In an interview, Mr. Blake said: “Lashkar-e-Taiba is a terrorist group based in Pakistan that has increasingly global ambitions and global scope … and so it's in the interest of Pakistan to rein in the activities of LeT.”
Signalling growing concern in the U.S. over the rise of the LeT, Mr. Blake's comments came a day after a hearing on the Capitol Hill where Congressmen noted, “The LeT has put the world on notice that they intend to escalate the carnage and spread it worldwide.”
Threat of terrorism
Touching upon the first India-Pakistan talks since the 2008 Mumbai attacks, Mr. Blake said: “We do believe that one of the most important things to work on is this issue of terrorism, because I think, it's something that threatens not only both of these countries but also the United States.”
Mr. Blake explained that in addition to a significant increase in civilian assistance, the U.S. was also “helping the Pakistani military to reorient itself from its historical focus on India and the threat that might have been posed by India, towards improving its counter-insurgency and counter-terrorist capabilities, so that it can really grapple and deal with the challenges in its border areas.”

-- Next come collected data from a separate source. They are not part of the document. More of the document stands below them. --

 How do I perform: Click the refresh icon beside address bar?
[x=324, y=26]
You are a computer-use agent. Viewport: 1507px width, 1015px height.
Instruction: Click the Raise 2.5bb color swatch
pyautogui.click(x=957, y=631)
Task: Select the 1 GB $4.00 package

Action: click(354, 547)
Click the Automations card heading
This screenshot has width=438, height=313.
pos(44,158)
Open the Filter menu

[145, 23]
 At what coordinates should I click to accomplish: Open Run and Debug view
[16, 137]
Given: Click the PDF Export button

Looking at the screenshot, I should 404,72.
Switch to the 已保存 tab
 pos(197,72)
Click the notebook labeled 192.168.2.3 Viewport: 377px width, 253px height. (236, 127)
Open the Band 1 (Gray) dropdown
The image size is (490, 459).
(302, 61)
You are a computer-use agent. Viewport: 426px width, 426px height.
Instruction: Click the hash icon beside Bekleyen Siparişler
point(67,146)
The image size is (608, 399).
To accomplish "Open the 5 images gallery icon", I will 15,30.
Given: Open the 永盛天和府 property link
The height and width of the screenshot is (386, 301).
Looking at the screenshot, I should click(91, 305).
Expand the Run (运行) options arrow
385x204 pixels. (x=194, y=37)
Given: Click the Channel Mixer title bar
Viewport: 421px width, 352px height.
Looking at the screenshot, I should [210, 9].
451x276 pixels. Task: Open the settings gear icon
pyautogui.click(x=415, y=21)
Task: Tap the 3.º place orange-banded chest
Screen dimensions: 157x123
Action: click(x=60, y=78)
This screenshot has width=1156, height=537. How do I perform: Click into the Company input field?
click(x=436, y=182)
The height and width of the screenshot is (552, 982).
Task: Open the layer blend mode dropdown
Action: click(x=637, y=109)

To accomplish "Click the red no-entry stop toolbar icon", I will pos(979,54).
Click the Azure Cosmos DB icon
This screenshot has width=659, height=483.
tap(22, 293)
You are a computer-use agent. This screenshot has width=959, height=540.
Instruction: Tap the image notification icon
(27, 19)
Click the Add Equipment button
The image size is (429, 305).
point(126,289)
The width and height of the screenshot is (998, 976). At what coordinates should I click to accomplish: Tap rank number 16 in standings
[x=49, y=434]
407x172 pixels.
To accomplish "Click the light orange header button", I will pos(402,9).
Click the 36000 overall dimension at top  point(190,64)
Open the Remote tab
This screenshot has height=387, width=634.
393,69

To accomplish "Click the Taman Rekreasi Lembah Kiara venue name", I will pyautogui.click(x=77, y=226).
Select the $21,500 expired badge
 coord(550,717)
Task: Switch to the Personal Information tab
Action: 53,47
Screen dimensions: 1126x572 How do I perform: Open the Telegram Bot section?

He said there could never be success in stabilising Afghanistan without the full participation of Pakistan.
Civilian nuclear pact
On the civilian nuclear agreement with India, Mr. Blake affirmed that “The United States, under President Obama, remains very much committed to the nuclear agreement that was signed under President Bush, and Prime Minister [Manmohan] Singh.”
Pointing out that “very important talks on reprocessing” were under way, he said he expected the discussions to be completed “well before” the August 2010 deadline.
Mr. Blake emphasised that the U.S. was very much hoping that the Indian government would proceed with very important legislation on nuclear liability, and was gratified to learn that the President of India had announced India's intention to introduce this Bill in the current session of Parliament.
“We'll be following the progress of that legislation very closely,” he said, adding the U.S.' ultimate goal was to allow export of nuclear reactors to India.